» INFORMATION:
────
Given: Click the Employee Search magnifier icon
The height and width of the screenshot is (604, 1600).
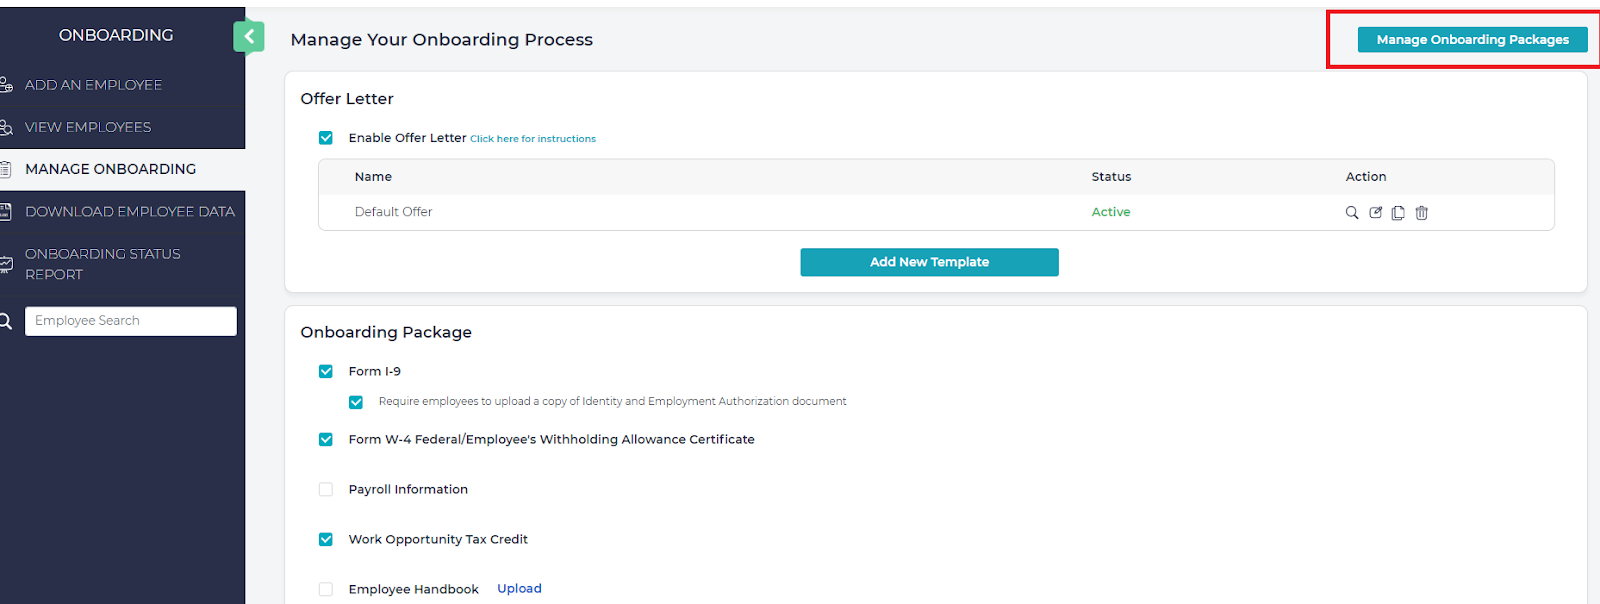Looking at the screenshot, I should [x=6, y=321].
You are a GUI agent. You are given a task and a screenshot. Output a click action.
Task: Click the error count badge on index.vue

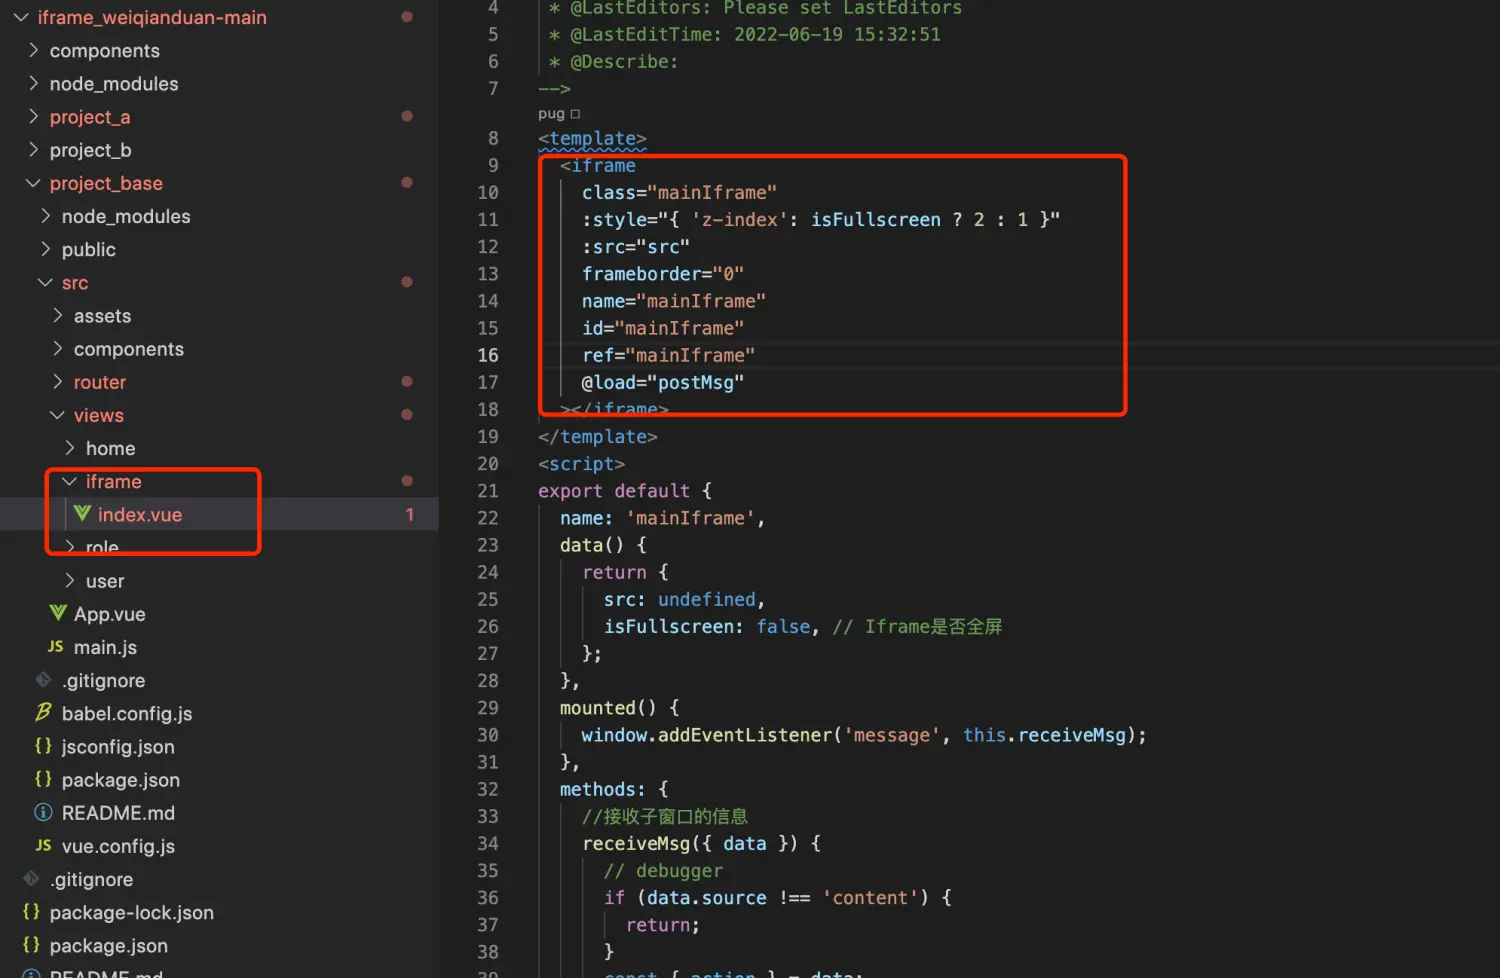click(x=409, y=515)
────
» ACTIVITY: Every line of the data is to be transcribed exactly, and no picture is to be included.

» YOUR SOLUTION:
Given: Click the Employee Search magnifier icon
The height and width of the screenshot is (604, 1600).
Looking at the screenshot, I should [x=6, y=321].
You are a GUI agent. You are given a task and a screenshot. Output a click action.
Task: Click the error count badge on index.vue

click(x=409, y=515)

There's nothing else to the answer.